Not as a myth or a prophecy, but as an active force tied to the island itself—something ancient, intentional, and protective.
The treasure hunt, once focused on gold and artifacts, has become deeply personal. Rick is no longer just asking what is buried on Oak Island. He is asking why it must be defended at such a terrible cost.
Before It’s Too Late
As Rick enters the later years of his life, his mission has changed. He has spoken quietly of wanting answers “before I die.” Not because he fears death, but because he fears becoming part of the island’s tragic ledger.
To him, the greatest danger is not the curse killing him—but consuming him.
Rick has come to believe that the true treasure of Oak Island may not be gold at all, but understanding. A story the island tells only to those willing to listen, not simply dig.

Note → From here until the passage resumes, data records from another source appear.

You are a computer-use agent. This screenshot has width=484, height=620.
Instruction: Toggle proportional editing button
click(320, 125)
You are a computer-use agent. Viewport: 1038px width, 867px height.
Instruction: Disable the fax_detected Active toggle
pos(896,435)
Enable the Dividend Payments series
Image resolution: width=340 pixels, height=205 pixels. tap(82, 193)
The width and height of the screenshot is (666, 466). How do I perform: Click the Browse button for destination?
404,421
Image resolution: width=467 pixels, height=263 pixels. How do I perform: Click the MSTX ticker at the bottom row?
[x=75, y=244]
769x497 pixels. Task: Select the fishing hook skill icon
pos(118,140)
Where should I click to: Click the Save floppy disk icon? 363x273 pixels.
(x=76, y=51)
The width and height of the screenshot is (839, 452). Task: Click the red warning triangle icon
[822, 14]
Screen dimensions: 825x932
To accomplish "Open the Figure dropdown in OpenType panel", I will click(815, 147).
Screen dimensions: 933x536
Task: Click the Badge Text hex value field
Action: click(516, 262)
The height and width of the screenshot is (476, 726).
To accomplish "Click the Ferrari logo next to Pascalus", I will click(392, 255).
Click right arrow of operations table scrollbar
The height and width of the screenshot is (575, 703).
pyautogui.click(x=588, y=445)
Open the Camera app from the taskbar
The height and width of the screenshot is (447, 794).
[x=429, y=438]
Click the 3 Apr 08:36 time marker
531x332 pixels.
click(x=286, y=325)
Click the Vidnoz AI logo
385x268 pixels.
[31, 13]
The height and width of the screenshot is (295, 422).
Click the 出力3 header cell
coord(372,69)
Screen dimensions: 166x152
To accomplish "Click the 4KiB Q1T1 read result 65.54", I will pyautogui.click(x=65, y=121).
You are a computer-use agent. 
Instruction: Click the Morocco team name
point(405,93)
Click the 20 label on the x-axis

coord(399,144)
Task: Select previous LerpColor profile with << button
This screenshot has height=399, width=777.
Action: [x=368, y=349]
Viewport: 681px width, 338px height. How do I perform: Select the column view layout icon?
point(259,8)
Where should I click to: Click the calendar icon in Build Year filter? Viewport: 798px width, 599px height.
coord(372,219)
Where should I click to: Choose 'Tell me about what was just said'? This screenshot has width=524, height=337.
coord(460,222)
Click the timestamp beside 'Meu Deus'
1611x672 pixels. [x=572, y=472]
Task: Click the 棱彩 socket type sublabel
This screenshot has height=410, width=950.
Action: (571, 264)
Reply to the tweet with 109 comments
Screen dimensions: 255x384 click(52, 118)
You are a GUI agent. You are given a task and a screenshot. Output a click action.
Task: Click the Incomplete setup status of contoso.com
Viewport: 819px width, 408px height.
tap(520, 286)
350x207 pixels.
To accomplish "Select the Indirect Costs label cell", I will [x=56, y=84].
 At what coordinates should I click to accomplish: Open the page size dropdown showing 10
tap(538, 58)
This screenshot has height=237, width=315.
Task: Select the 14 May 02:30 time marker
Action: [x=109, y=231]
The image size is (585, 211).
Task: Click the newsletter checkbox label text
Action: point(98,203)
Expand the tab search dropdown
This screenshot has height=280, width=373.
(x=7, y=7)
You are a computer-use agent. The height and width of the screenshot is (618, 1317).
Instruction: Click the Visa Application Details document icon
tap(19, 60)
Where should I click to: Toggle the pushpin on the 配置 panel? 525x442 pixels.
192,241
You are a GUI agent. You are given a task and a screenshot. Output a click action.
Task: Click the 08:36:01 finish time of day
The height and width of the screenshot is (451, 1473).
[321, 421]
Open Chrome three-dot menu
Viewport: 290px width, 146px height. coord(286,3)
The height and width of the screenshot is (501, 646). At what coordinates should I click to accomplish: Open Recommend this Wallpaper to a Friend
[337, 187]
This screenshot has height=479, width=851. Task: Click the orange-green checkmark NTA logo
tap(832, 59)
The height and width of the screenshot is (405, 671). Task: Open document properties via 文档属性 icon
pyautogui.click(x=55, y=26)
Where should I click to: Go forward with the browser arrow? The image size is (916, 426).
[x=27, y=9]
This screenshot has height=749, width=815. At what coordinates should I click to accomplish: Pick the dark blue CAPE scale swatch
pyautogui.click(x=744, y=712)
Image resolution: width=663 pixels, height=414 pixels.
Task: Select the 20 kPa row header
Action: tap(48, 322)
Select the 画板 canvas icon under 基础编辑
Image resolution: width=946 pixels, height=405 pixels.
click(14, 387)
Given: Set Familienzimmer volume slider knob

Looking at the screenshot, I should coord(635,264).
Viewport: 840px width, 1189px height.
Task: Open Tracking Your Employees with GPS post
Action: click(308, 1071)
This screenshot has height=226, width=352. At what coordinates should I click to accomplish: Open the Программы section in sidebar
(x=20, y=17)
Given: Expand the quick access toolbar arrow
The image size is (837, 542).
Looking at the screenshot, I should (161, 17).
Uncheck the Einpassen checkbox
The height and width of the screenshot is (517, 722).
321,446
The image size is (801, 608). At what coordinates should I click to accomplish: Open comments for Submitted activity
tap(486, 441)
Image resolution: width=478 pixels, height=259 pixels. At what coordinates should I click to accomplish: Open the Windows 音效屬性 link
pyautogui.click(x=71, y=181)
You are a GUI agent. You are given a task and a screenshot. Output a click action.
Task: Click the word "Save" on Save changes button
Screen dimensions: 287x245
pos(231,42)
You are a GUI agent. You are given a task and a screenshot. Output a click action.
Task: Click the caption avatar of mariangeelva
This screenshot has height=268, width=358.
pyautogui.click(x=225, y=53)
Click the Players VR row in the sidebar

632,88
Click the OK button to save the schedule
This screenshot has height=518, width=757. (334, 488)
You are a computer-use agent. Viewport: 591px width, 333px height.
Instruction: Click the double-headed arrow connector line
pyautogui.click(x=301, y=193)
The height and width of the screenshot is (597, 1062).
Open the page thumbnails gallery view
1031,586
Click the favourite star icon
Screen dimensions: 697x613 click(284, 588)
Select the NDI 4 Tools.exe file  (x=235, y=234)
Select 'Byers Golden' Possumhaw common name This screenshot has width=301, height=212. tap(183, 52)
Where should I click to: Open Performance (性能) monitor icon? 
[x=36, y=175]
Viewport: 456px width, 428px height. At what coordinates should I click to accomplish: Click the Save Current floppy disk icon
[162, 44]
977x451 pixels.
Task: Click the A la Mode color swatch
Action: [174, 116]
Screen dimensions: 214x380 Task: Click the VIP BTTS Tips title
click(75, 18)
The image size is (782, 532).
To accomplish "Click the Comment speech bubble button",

He now sees himself less as a treasure hunter and more as a reluctant guardian—someone tasked with respecting the island’s memory rather than conquering it.
The Final Question
So what is the Curse of Oak Island?
A supernatural force?
A psychological manifestation of obsession?
Or the echo of ancient people who protected something so valuable they embedded fear, warning, and sacrifice into the land itself?
Rick Lagina believes Oak Island has a will, a purpose, and a memory. And perhaps, after more than 200 years, he may be the first person not to uncover its treasure—but to finally understand why it was never meant to be found.
The mystery remains. And the question is now ours to answer.